Page excerpt -
[Start of section]
In clustering gene-sets, we implemented fuzzy clustering in GScluster package. This method has several advantages in summarizing a long list of gene-sets. First, it generates compact type clusters. Spectral clustering [77], for example, focuses more on the connectivity between nodes; thus, some pairs of nodes in a cluster can have very large distances. Second, the number of clusters is adaptively determined from the gene-set distance cutoff. Spectral clustering and k-medoids require a predetermined number of clusters which is not known to the user. Lastly, fuzzy clustering allows a gene-set to belong to two or more clusters. This flexibility is important because some gene-sets have important roles in multiple pathways. In contrast, many other clustering methods simply partition the gene-sets.

In addition to gene-set clustering, we expect that the PPI-weighted set distance (pMM) can also be used to design an enrichment analysis method (or GO analysis). Enrichment analysis typically evaluates enrichment of a test gene-set (e.g., DE genes from an experiment) in each pre-defined gene-set based on their overlap, whereas recent ‘network enrichment’ analysis methods consider enrichment of networks between gene-sets. pMM suggests a way to combine overlap and networks in enrichment analysis.

Conclusions

Gene-set clustering has been widely used to summarized a long list of gene-sets. Here, we demonstrated that our PPI-network weighted gene-set distance yields biologically more relevant gene-set clusters by simulated and real data analysis. We also provided GScluster R/Shiny package for PPI-weighted gene-set clustering and network visualization.
[End of section]
Listed entries -
[Start of section]
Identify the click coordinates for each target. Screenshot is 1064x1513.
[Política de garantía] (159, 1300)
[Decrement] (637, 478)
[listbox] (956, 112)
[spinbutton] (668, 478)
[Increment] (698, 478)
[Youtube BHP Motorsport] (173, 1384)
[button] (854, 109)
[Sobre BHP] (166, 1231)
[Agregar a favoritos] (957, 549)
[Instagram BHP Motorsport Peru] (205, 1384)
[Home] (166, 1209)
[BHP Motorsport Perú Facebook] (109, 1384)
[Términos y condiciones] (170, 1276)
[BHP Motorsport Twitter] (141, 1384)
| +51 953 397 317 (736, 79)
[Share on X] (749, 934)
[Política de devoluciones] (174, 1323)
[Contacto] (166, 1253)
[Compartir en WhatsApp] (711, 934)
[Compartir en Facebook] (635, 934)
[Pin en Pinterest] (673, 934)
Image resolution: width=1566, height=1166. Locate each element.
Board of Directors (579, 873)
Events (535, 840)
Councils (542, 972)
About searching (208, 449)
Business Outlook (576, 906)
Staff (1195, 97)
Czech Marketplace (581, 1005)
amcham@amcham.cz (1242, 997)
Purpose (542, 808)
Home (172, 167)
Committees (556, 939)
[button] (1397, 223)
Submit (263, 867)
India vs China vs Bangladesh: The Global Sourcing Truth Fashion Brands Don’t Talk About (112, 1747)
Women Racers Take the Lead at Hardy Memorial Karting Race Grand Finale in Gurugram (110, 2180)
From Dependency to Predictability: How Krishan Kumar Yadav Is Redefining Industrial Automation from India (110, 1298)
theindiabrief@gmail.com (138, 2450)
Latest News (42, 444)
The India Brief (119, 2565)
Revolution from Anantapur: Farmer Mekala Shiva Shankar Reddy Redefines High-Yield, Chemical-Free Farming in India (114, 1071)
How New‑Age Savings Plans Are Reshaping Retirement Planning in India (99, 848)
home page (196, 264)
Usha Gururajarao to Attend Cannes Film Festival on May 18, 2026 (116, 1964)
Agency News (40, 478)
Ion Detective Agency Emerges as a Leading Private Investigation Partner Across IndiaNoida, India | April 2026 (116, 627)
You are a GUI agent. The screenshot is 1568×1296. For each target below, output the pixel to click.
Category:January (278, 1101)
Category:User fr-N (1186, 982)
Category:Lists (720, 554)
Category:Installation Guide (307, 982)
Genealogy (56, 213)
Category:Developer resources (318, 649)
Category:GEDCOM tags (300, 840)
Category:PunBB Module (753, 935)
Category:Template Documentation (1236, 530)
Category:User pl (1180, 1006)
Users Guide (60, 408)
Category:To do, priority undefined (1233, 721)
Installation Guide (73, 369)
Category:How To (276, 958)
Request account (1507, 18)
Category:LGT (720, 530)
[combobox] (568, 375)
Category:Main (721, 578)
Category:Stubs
[End of section]
Work instruction A -
Rewrite the paragraph of the gene-set clustering excerpt that begins "In addition to gene-set clustering" as a short bulleted list that keeps its main facts.
Work instruction B -
Reproduce the gene-set clustering excerpt starting with "In clustering gene-sets, we" and going on through "partition the gene-sets.", substituting "soft clustering" for every "fuzzy clustering".

Exercise output A -
- The PPI-weighted set distance (pMM) may also be used to design an enrichment analysis method (or GO analysis), beyond gene-set clustering.
- Enrichment analysis typically evaluates enrichment of a test gene-set (e.g., DE genes from an experiment) in each pre-defined gene-set based on their overlap.
- Recent "network enrichment" methods instead consider enrichment of networks between gene-sets.
- pMM suggests a way to combine overlap and networks in enrichment analysis.

Exercise output B -
In clustering gene-sets, we implemented soft clustering in GScluster package. This method has several advantages in summarizing a long list of gene-sets. First, it generates compact type clusters. Spectral clustering [77], for example, focuses more on the connectivity between nodes; thus, some pairs of nodes in a cluster can have very large distances. Second, the number of clusters is adaptively determined from the gene-set distance cutoff. Spectral clustering and k-medoids require a predetermined number of clusters which is not known to the user. Lastly, soft clustering allows a gene-set to belong to two or more clusters. This flexibility is important because some gene-sets have important roles in multiple pathways. In contrast, many other clustering methods simply partition the gene-sets.